Extract provided Start Marker

Tag Archives: thyroid
“Doesn’t everyone?” was my response to the nurse practitioner after she ran her three fingers down the front of my throat, asked me to swallow and said, “I feel something.” To be 100% accurate, my response was, “Oh, my Adam’s Apple? Doesn’t everyone have one?” To which she replied, “Not women.”¹
In an instant, I went from the busy “self-centered” (“self-absorbed” is probably more accurate) carefree life of a 26-year-old MBA student who just applied to law school to a completely confused and frightened kid calling to make an appointment with a surgeon so I could get this “neck lump” checked out.
My mother and I sat in the surgeon’s office as the doctor explained that I potentially had a thyroid issue and he would need to take a needle – a long thin needle and remove fluid from the lump in my neck in order to truly assess the situation. What resulted from that fine-needle aspiration biopsy as the discovery that the one side of my thyroid gland was enlarged and definitely needed to be removed.
Oh but there was more…
There was also the possibility that my thyroid gland was cancerous and would need to be removed in its entirety; however, we wouldn’t and couldn’t know for certain until I was on the operating table. I sat there dazed as my mother asked, “Will she still be able to have children?” and other questions that if my brain was working maybe I could have asked but the words, “thyroid cancer” was the only thing I could hear.
My mother and I left the doctor’s appointment separately as she had met me there and she asked me if I was okay as I got into my car. Of course, I told her yes but “HELL NO” was what was really going on in my head. Is there cancer in my body? Will I need chemotherapy? Radiation? Will my hair fall out? Will I be able to finish graduate school? Go to law school? I had lost my father to lung cancer five years earlier so his experience, my devastation due to losing him was my only point of reference at this point. I thought of my family. I couldn’t imagine what my mother was thinking and feeling. I had no idea how I was going to tell my brother and sister.
And then my main questions hit me, “What in the hell is a THYROID and how in the hell did mine get CANCER?”
What resulted from that doctor’s appointment was a surgery, a cancer diagnosis, the complete removal of my thyroid gland, a 25+ lb. weight gain, over 2 years of constant doctor’s appointments, body scans, radioactive iodine treatments and a lifetime of management and I’ll be honest “worry”….never-ending concern and worry about reoccurrence, the effectiveness of drug regime and my future.
But I was blessed. I was diagnosed with papillary thyroid cancer, which accounts for 90% of the diagnoses and the cancerous cells tend to grow very slowly. I also consider it a blessing that I learned how precious life is at such a young age.

Extract provided End Marker

(Check your understanding):
**a.** Answer these questions from the thyroid cancer account:
(i) How old was the writer when the nurse practitioner felt something in the writer's throat?
(ii) Whom had the writer lost to lung cancer, and how many years earlier?
(iii) What type of thyroid cancer was the writer diagnosed with?
**b.** Reproduce the part of the thyroid cancer account starting with "My mother and I sat" and going on through "I could hear.".
The material after this point comes from a separate source, not the account.

Stored data Start Marker

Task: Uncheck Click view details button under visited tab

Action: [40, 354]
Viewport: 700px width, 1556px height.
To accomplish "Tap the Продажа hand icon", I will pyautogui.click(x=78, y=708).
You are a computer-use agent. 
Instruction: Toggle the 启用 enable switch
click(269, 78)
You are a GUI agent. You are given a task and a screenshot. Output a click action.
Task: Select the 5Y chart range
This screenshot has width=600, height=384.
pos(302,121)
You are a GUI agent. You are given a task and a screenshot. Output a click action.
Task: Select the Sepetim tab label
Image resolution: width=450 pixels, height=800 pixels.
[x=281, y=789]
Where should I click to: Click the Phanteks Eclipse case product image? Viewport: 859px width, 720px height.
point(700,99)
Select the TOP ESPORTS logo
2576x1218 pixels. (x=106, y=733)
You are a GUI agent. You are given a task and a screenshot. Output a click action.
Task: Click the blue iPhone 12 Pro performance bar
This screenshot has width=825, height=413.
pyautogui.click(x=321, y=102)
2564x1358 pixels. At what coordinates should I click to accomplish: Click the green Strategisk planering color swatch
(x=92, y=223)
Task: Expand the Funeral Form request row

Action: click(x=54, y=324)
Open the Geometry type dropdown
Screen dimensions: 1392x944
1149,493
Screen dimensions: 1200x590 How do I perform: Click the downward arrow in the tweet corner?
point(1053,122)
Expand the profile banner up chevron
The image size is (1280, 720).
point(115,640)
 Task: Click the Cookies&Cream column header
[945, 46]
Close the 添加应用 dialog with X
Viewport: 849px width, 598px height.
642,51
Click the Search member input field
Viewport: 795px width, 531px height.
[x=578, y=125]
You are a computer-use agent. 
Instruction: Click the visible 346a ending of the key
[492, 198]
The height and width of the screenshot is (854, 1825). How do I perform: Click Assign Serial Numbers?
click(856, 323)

Stored data End Marker

(Answers to each task):
**a.**
(i) 26 years old.
(ii) The writer's father, five years earlier.
(iii) Papillary thyroid cancer.

**b.**
My mother and I sat in the surgeon’s office as the doctor explained that I potentially had a thyroid issue and he would need to take a needle – a long thin needle and remove fluid from the lump in my neck in order to truly assess the situation. What resulted from that fine-needle aspiration biopsy as the discovery that the one side of my thyroid gland was enlarged and definitely needed to be removed.
Oh but there was more…
There was also the possibility that my thyroid gland was cancerous and would need to be removed in its entirety; however, we wouldn’t and couldn’t know for certain until I was on the operating table. I sat there dazed as my mother asked, “Will she still be able to have children?” and other questions that if my brain was working maybe I could have asked but the words, “thyroid cancer” was the only thing I could hear.